We’ve all seen it happen: the LLM starts going down the wrong path and makes dozens of failed or wasted tool calls that don’t actually get it closer to its goal.

Even though models can self-correct and find a new path on a subsequent retry, self-correction can hide repeated failures that make the agent slower, more expensive and more difficult to evaluate across the dataset. In this post, I look at what wasted tool calls do to the trace, when retries are required and when they’re avoidable, and the cost of avoidable failures in practice.

Need the workflow? See my step-by-step guide for debugging wasted tool calls in LLM logs.

Key takeaways

  • Failed tool calls add cost, latency, noise and weaker prompt signal.
  • A wasted tool call makes the trace noisier even when the next run succeeds.
  • Required retried tool calls help the agent retrieve information it didn’t have.
  • Avoidable retries usually stem from prompts that are inaccurate or not specific enough.
  • If the model keeps self-correcting and eventually finds a new path, the trace can look healthier than the prompt really is.

A wasted tool call produces a noisy trace

Even when the tool call eventually finds a new path, it doesn’t erase the earlier failure(s). The trace still shows the failed calls and the subsequent successful one. This makes it harder to review the run and determine whether the agent reached the result efficiently. In a production dataset, that pattern can repeat across many traces, even when the final outputs look fine.

Required retries vs. avoidable retries

Some tool-call failures calls are required because the agent has to make the call to retrieve information it doesn’t have. If a file lookup fails because the file doesn’t exist, that failure may still be useful because it tells the agent something it needed to know. A path check can work the same way. Other calls are genuine failures because the agent queried the wrong file, took a dead-end path or went down a rabbit hole. The line between these cases can be fuzzy.

Other failed tool calls are avoidable. These occur when the prompt is inaccurate or not specific enough. Think of incorrect parameters, wrong attribute names on objects and shell syntax issues such as unescaped pipe characters.

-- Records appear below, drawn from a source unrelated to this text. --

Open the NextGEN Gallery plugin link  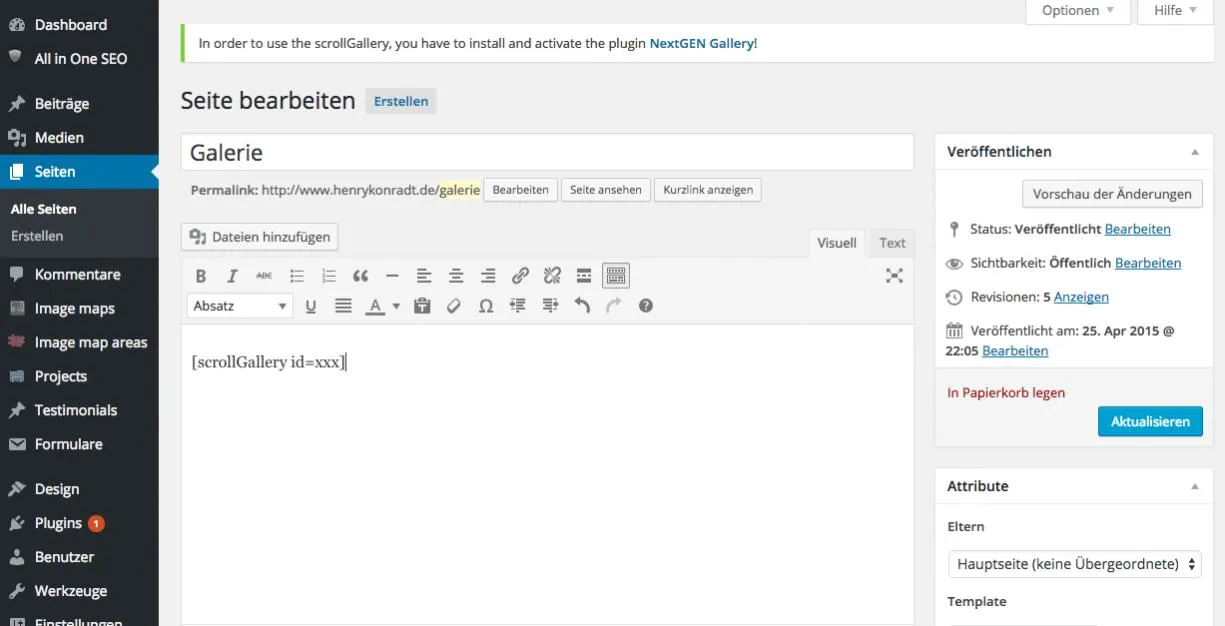tap(702, 43)
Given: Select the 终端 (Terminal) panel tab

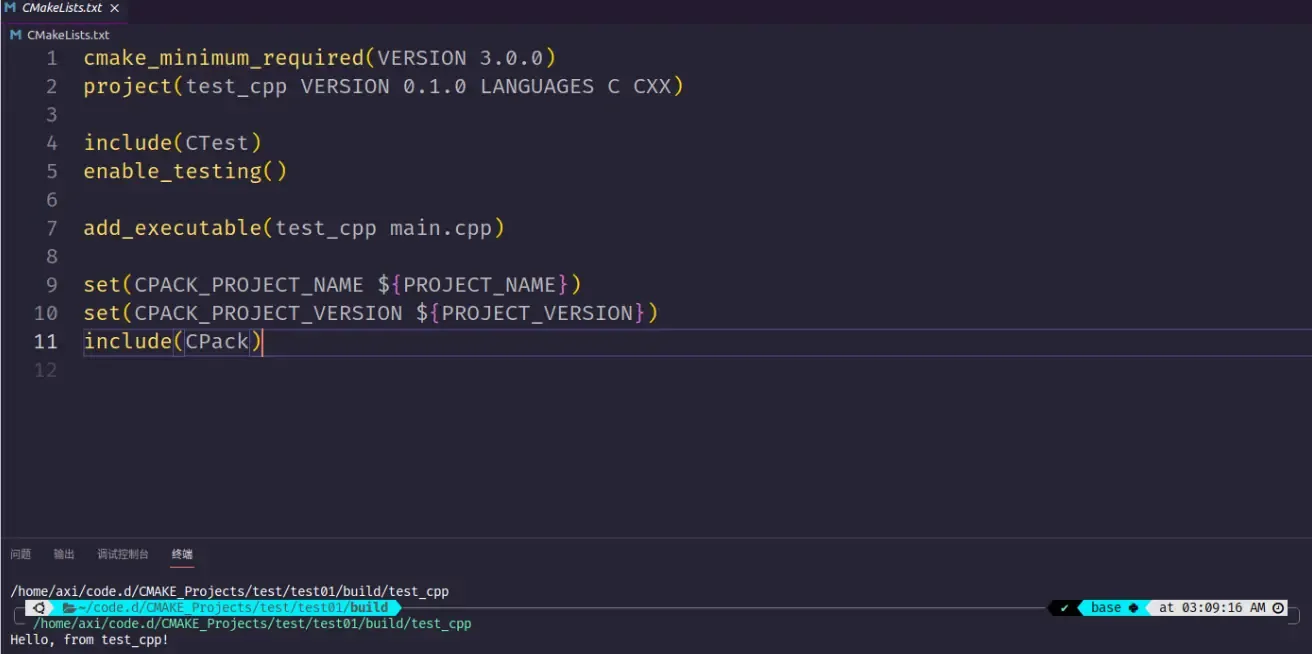Looking at the screenshot, I should [x=182, y=554].
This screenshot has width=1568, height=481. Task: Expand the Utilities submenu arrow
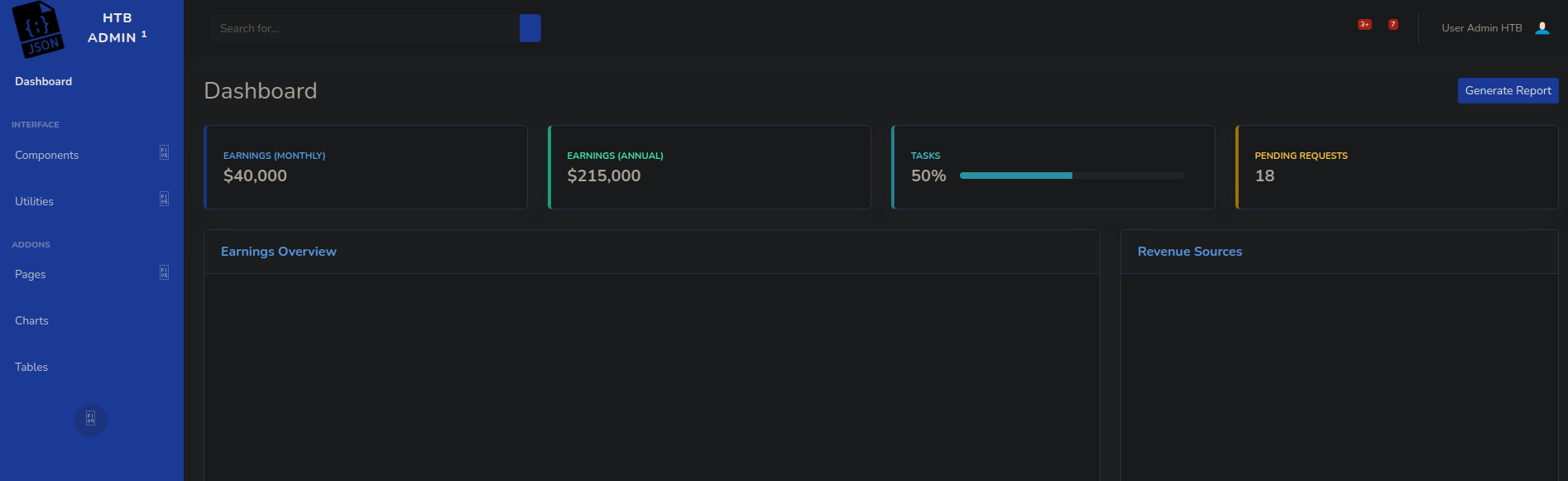pos(164,200)
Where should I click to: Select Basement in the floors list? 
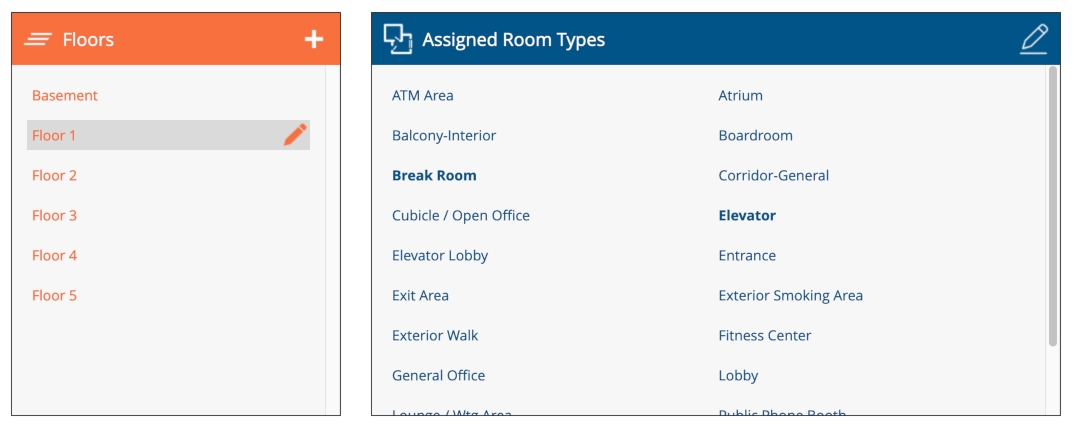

The hidden cost of failed tool calls in agent traces

Wasted tool calls that are avoidable hide costs that are easy to miss if you only look at whether the run succeeded:

  • More cost: more calls mean more tokens, more compute and more spend
  • More latency: retries slow the agent down even when the run succeeds
  • More trace noise: the extra failure and retry make the trace harder to review
  • More unhelpful work: the model may recover on a subsequent attempt, but it still spends extra calls on a path that was never going to help
  • Weaker prompt signal: recovery masks prompt defects, so a successful run is a weaker indicator of whether the prompt is doing what you think it is

For my step-by-step workflow, see how to debug wasted tool calls in LLM logs.

FAQ

Why are failed tool calls in LLM logs worth debugging?

Failed tool calls in LLM logs are worth debugging because although the model may correct itself and find a new path on a subsequent attempt, the retry still adds cost, latency and noise to the trace. The failure can also point to a prompt issue that keeps repeating across the dataset.

Why does a retried tool call produce a noisy trace?

A retried tool call produces a noisy trace because the successful call doesn’t erase the failed one that came before it even though the run eventually succeeds. This makes reviewing the trace and diagnosing issues more difficult.

What’s the difference between wasted tool calls that are required and ones that are avoidable?

Some failed tool calls are required because the failure provides the model with new information, for example, that a file doesn’t exist or a path is wrong. Avoidable retries happen when the prompt is inaccurate or not specific enough, which leads to underspecified tool calls.

When a wasted tool call is avoidable, what does that usually indicate?

When a failed tool call is avoidable, the prompt usually needs to be updated. The unnecessary noise in the trace weakens the signal on whether the prompt is well specified.